▶ Records contained in a dataset:
╭──
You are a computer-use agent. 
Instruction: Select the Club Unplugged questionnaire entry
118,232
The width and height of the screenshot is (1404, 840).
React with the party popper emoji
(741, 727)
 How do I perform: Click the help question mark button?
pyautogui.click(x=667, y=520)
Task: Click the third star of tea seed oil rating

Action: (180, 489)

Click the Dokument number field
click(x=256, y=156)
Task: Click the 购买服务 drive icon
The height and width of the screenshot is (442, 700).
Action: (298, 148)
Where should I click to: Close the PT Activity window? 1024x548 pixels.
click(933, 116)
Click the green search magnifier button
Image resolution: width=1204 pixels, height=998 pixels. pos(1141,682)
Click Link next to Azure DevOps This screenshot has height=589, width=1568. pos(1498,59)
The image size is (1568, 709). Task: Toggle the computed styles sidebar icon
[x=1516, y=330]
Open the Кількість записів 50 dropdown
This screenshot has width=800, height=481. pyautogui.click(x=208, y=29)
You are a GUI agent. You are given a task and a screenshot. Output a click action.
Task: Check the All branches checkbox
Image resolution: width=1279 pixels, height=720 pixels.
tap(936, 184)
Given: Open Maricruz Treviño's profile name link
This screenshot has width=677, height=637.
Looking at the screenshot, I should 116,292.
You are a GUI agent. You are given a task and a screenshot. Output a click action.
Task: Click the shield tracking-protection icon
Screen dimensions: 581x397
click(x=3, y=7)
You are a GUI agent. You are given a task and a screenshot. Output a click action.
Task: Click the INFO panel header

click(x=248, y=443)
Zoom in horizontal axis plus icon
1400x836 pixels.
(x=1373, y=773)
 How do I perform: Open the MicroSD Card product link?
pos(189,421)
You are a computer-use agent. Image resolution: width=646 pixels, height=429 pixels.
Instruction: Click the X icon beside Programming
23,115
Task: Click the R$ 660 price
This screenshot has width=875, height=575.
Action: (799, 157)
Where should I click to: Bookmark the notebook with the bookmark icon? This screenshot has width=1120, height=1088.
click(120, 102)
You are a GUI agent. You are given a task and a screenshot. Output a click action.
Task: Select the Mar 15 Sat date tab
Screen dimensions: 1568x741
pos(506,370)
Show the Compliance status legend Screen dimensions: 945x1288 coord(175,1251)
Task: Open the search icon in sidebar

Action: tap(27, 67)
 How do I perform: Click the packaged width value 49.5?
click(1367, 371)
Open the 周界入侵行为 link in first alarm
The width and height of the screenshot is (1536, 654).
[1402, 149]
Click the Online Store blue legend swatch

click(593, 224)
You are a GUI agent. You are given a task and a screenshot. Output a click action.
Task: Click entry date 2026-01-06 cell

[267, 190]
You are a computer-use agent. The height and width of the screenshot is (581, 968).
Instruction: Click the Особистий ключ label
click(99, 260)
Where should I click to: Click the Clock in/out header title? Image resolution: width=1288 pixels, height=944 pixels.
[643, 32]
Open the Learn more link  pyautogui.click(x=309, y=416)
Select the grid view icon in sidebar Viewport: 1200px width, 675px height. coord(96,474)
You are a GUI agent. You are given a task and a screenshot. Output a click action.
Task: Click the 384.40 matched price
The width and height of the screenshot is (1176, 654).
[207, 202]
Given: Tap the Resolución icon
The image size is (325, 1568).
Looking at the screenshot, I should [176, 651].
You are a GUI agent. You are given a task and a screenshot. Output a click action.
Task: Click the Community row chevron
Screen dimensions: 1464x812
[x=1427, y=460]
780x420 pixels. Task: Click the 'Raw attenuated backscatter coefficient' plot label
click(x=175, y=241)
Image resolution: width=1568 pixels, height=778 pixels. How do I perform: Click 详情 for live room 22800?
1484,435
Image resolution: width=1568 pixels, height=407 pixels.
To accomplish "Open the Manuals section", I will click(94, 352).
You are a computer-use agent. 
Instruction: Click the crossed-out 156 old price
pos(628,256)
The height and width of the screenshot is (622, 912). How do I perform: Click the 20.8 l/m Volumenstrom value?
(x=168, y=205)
╰──
Among the lines of the records, copy out each one that contains the word "coord".

▶ Your response:
Show the Compliance status legend Screen dimensions: 945x1288 coord(175,1251)
Select the grid view icon in sidebar Viewport: 1200px width, 675px height. coord(96,474)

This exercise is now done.